師匠という魔術師が、どうあっても仲間にはなってくれないだろうと思って、そんな手に出たのだろうと思う。うっかり野放しにして、ファルジアの味方をされても困ると考えたのだろう。
とにかく判断材料が少なすぎた。
だから子爵が出て来たら、なるべく速攻で土で潰すか抑え込み、それで間に合わなければ、カインさんに止めを刺してもらうか、という話になった。
私という魔術師がいる以上、子爵が戦うなら、かならず私にぶつかってくるはずだから。私と一緒にいるのなら、カインさんも魔術師との戦闘に巻き込まれるのだ。

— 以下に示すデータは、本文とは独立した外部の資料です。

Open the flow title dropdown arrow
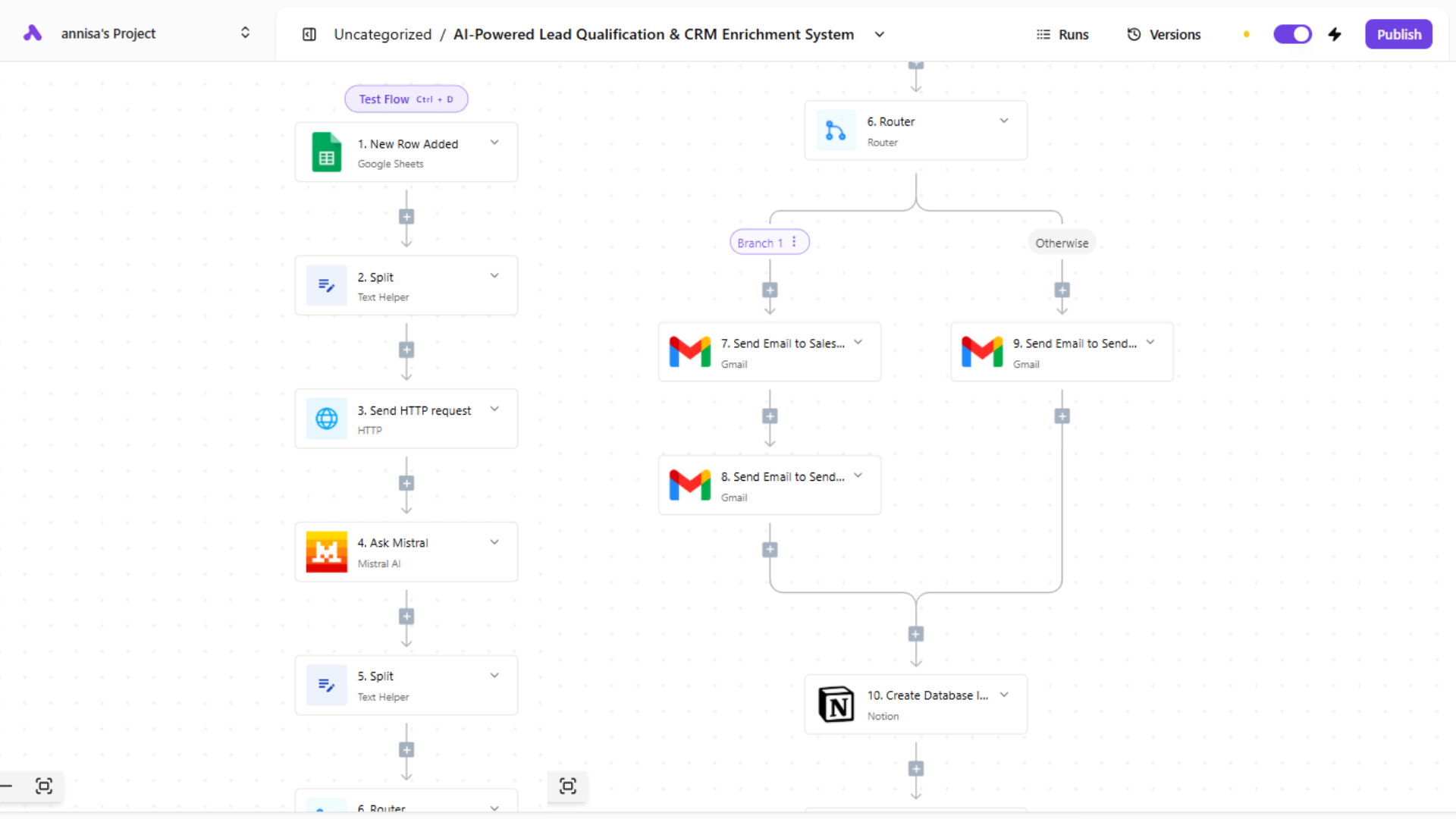1456x819 pixels. click(x=880, y=34)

ただ解せないのは、ゲームで子爵が出てこなかった理由だ。
できれば、同じようにこれからの戦いでも子爵が現れないことを祈るばかりだ。
そんなことを考えていた夕食後のこと。
ソーウェンとデルフィオンの領境で哨戒をしていた部隊から、進軍する敵を確認したと早馬が来た。
敵はデルフィオンに駐留していたルアイン軍とデルフィオン男爵の軍だという。
そしてサレハルドの旗も確認できたらしい。